Bea gave a wan smile. “She is such a fucking nightmare you wouldn’t even believe.”
“I believe.”
They both laughed a little and things seemed lighter again, nice. Bea reached into her purse and pulled out a Ziploc bag of cookies. “I stole these from the party,” she said. “The entire platter.”
“I approve,” he said. “Not a Celia Baxter fan either.” Leo had slept with Celia once, years ago, and when he didn’t return her numerous calls, she’d shown up at his office swollen faced and crying and looking as if she hadn’t showered in days.
“Take them,” Bea said, handing him the bag. “I have tons more at home.” She gave him a quick peck on the cheek and headed off toward Flatbush Avenue, waving her hand a little behind her. He closed the door, opened the bag of cookies, and ate two. He took the leather case upstairs and put it on a shelf. He’d get to it after his meeting with Nathan. This week was all about Nathan.
Behind the wheel of her parked car and in spite of the cold Melody had fallen deeply asleep. She was dreaming about her babies, how solid and steadying their weight was against her chest, on her lap, in her arms. Tap, tap! Tap, tap! Someone in her dream was tapping on a window, wanting to come in. Tap! Tap! Melody jerked awake and as the two figures standing outside the car lowered their grinning faces down to hers, she drew back, embarrassed and confused.

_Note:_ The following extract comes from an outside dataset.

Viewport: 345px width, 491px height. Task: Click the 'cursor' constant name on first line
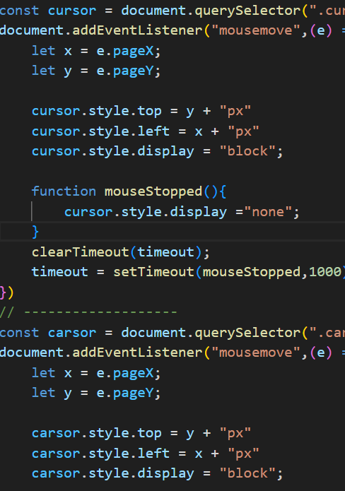[72, 11]
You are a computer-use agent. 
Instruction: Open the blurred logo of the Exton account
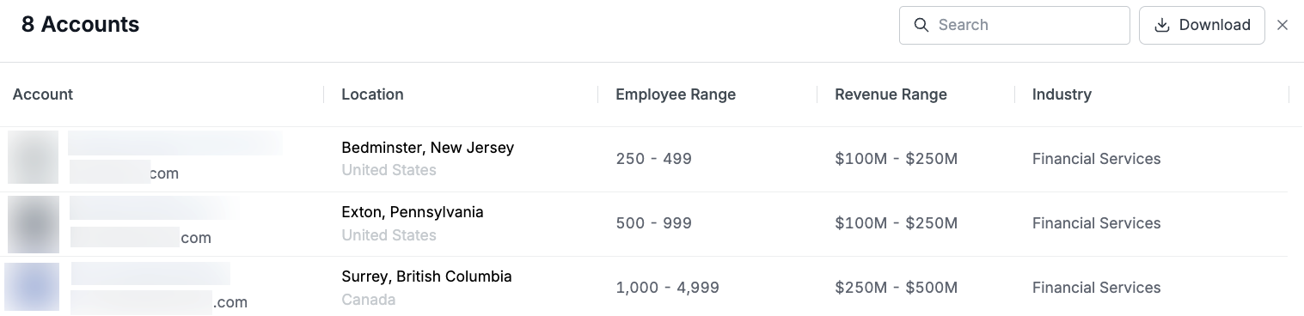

“Too early for naptime!” one of them said. Melody smothered a groan and tried to smile. It was Jane Hamilton, another mother she knew from school, laughing as if she’d just told the world’s most hilarious joke. This she did not need today.
“Save the disco naps for the weekend!” the other woman said. Melody could never remember her name, the one with the oddly shaped curly hair she thought of as the Poodle. Jane and the Poodle were part of a clique (she’d resisted using that word at first but, incredibly, there was no other designation that fit the social stratifications of school parents) who occasionally included Melody in a monthly Mom’s Night Out. The evenings were usually at someone’s house (when Melody would go because the drinks were free) or sometimes at a local bar (when she would not go and hope nobody noted the distinction). Everyone would swill Chardonnay and the conversation would invariably turn into wine-lubricated screeching about sex and how the husbands wanted it too often and bargaining tips for blow jobs.
Melody didn’t want to hear about anyone ’s sex life, much less drunk suburban mothers who didn’t even seem to like their spouses — or their children — all that much. Apart from the indecorousness of it all (which horrified her, she would never talk about Walt that way, she would never think about him that way), she thought the women were willfully shallow and tedious. Melody tended to sit through those evenings nearly silent, occasionally laughing along when everyone else laughed or nodding her head in agreement with some of the milder declarations about school: The kids had too much homework; the assistant principal was a bitch; the eleventh-grade English teacher was hot, but definitely gay.
Melody removed her keys from the ignition, grabbed her handbag, and opened the car door, bracing herself against the chill winter wind.
“We missed you at the meeting,” the Poodle said.
“What meeting?” Melody asked, alarmed. She never missed school meetings.
“Oh, she didn’t need to be there,” Jane said. “Plus, it was boring.”
“ So boring,” the Poodle said.
“What meeting?” Melody asked.
“The college financial aid thing,” Jane said. “The forms and the requirements, blah, blah, blah.”
Oh. Melody realized with a sinking feeling that when she’d dutifully copied all the parent gatherings from the college counseling calendar into her own at the end of last summer, she’d ignored the workshops about financial aid. How had things changed so quickly? And how had she not remembered that pompous bit of editing sooner.